Source: http://www.telegraph.co.uk/news/main.jhtml?xml=/news/2000/07/09/npot09.xml
Original page date 20 November, 2006; last updated 20 November, 2006
Andrew Alderson. "Britain goes wild about Harry the fourth," Telegraph.co.uk, July 9, 2000.
AFTER the hype, the mayhem. A fictitious green-eyed orphan with magical powers had Britain at his feet yesterday as his creator launched the most widely awaited book in publishing history at London's King's Cross station.
Parents scuffled and children wept as J K Rowling, the author of Harry Potter and the Goblet of Fire, was greeted more like a film star than a writer. She described the pandemonium surrounding her latest book as "complete madness".
"I wrote the book for me, this is all a bit of a shock and I'm amazed - think of a stronger word and double it. I thought about three people would like them, including my sister and possibly my daughter."
Rowling, dressed in a purple cardigan, patterned skirt and sparkly pink shoes, said that she had been "surprised" the book was so long: at 636 pages, the new hardback is more than twice the length of her three previous works. She said: "It was the hardest so far to write - it's a long book. It's the culmination of 10 years' work. There was a lot of external pressure this time. I put everything into these books. After my daughter, Harry is the most important thing to me."
Rowling, a single mother from Edinburgh, knew she had shattered the record for advance orders with five million globally even before she embarked on the nationwide publicity tour to promote the latest adventure of her hero, a bespectacled teenage wizard. Before leaving Platform 1 - transformed into Platform 9.75 in honour of Harry Potter's gateway to his mystical world - her fourth book was selling at the rate of up to 350 per hour in large bookshops.
There were angry scenes at King's Cross as two fathers pushed each other, their children wept and other youngsters, some dressed as wizards with broomsticks, sobbed because they could not get near the author for her autograph. Thousands of children - and many adults - began digesting Rowling's latest offering after an early-morning dash to bookshops began at midnight and continued for the next 23 hours.
A 200-strong crowd gathered outside Waterstone's in Piccadilly ahead of the store's midnight opening, which ended in a sleepover party for 50 children.
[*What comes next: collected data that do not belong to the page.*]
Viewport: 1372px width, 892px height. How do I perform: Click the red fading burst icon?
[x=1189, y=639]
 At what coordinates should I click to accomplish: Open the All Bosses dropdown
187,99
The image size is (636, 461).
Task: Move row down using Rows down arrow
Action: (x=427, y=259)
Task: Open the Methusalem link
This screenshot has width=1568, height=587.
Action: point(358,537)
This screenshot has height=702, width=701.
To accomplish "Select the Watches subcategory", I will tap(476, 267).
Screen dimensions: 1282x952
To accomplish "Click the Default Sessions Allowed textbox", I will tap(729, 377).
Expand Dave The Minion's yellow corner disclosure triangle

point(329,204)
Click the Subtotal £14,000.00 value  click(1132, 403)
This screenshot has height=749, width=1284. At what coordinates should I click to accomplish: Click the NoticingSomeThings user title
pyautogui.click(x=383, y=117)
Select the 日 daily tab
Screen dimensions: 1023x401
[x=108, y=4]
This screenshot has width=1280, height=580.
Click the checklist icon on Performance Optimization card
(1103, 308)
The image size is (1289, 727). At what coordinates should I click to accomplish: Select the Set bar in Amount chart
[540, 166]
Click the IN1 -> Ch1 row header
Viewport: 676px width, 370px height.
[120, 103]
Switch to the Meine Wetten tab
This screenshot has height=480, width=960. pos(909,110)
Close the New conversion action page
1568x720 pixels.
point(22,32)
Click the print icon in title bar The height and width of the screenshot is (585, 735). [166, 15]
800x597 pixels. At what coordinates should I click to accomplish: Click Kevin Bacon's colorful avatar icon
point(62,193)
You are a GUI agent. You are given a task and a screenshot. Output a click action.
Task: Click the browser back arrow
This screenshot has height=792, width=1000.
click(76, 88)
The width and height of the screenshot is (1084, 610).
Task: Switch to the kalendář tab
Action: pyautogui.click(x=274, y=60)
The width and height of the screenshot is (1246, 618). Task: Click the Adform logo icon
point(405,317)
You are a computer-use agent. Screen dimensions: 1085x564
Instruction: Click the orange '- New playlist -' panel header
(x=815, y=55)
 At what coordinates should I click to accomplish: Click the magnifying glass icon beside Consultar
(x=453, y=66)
Outside nearby Hatchards there was a 500-strong queue for its 8.30am opening, with fans stretched along the length of the neighbouring Fortnum & Mason store.
Archie Watson, 10, a Harry Potter lookalike who has applied for an audition as the Hogwarts School of Witchcraft and Wizardry's hero in the forthcoming Harry Potter film, said: "This latest book is enormous and I don't know how long it's going to take me to read it, but I'm not going to do anything else until it's finished."
There were similar frantic scenes early yesterday in America, where there is a record first-run print of of 3.8 million copies: 40 times as many as a typical bestseller. Sarah Watkins, the duty manager at Waterstone's on Piccadilly Circus - where a panel of young Harry Potter enthusiasts read the book for The Telegraph - said the scenes early yesterday had been frenzied.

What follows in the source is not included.